Blogging on bureaucracy, organizations, USDA, agriculture programs, American history, the food movement, and other interests. Often contrarian, usually optimistic, sometimes didactic, occasionally funny, rarely wrong, always a nitpicker.
This kind of goes back to your County Committee post as well, but the other day I was thinking out loud about the lawsuits and wondering why they were only attributed to farmers. The government has been involved in credit in many areas for a long time and yet it has only been accused of discrimination towards individuals attempting to farm? The government has been doing housing loans, small business loans probably in greater numbers and yet no word on discrimination in those areas. Was it because of different systems in place to process loans? Is it just political? Is it because it is agriculture? There seems to be more emotion in ag lending. Or maybe its because a group of people got together and forced the issue and they happened to be farmers. Anyway it was an interesting discussion but we didn't have any answers.

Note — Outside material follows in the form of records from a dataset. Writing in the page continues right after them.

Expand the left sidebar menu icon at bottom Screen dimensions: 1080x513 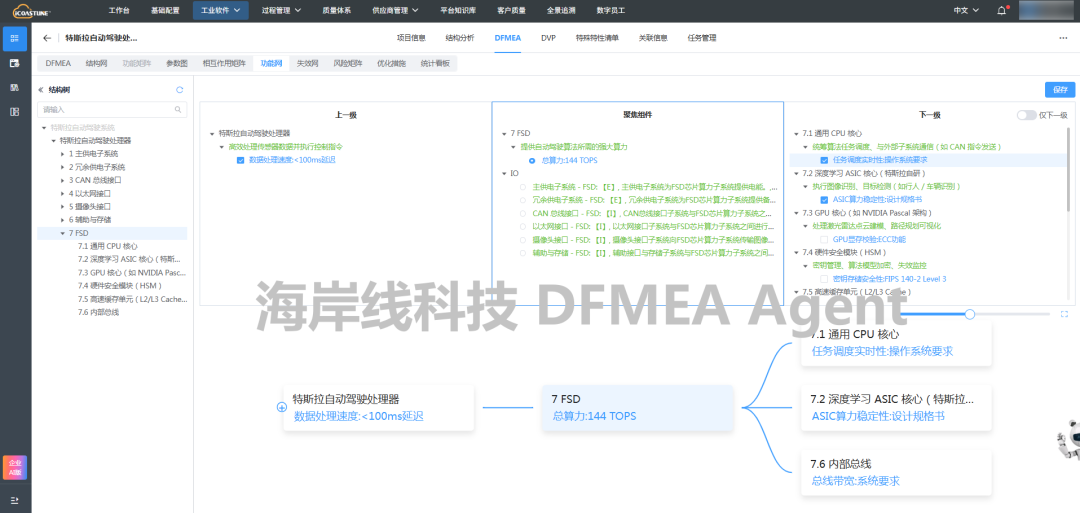point(15,499)
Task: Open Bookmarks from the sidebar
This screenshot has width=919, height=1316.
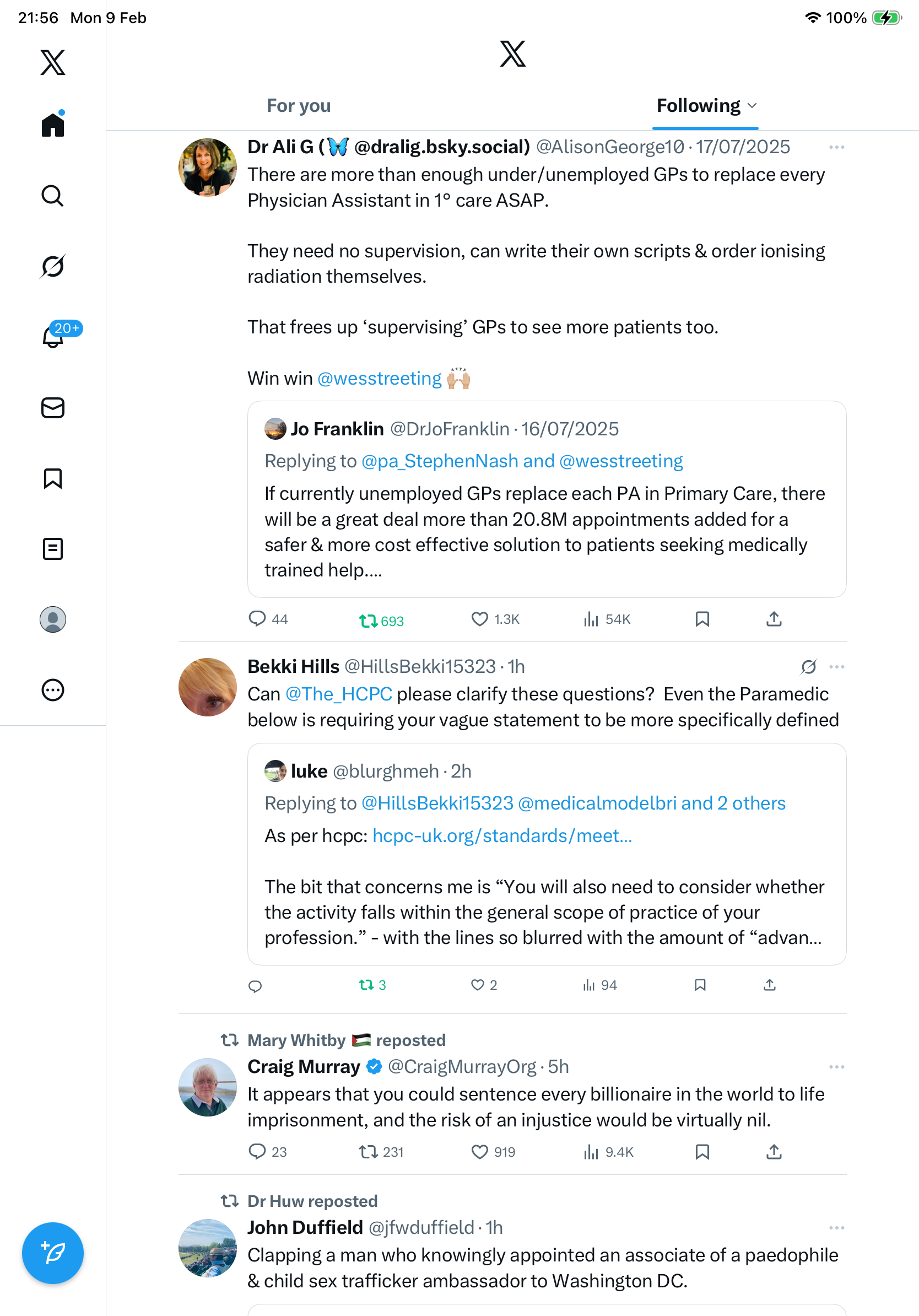Action: click(53, 478)
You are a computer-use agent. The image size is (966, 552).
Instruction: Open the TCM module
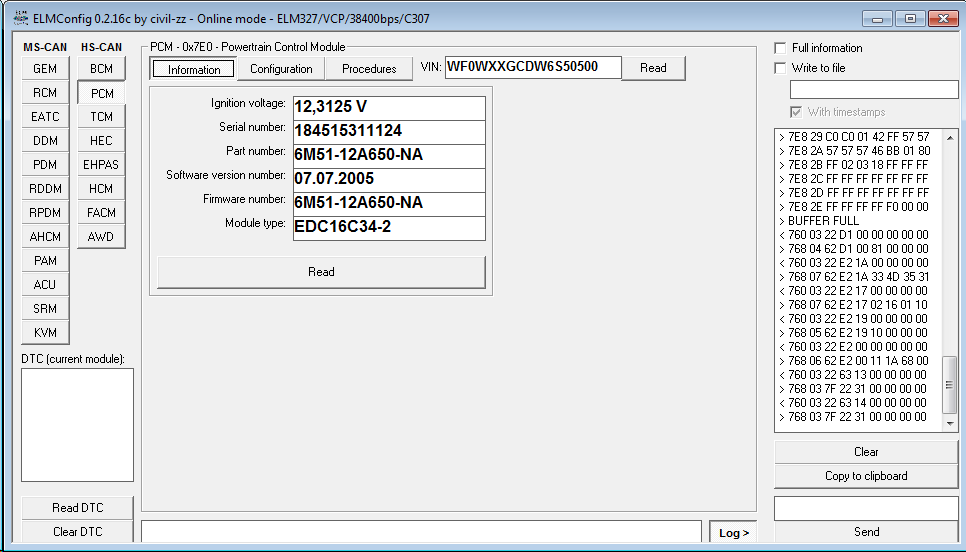coord(101,117)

Good question. Don't have an answer, but in my desire to be a know-it-all I'll offer a partial one: Maybe because it's land, and denial of credit can mean loss of the land, land which as in Boyd's case has been in the family for generations. Some state(s) has a "heritage farm" program to celebrate farms in the same family for 100 years. Denial of credit to buy a house, to start a business, doesn't rob you of the same emotional value.So the emotion can provide the energy to create an organization to protest. Once you have a seed, our society offers feedback mechanisms which will amplify it. See Tea Party, Occupy Wall Street, etc.etc.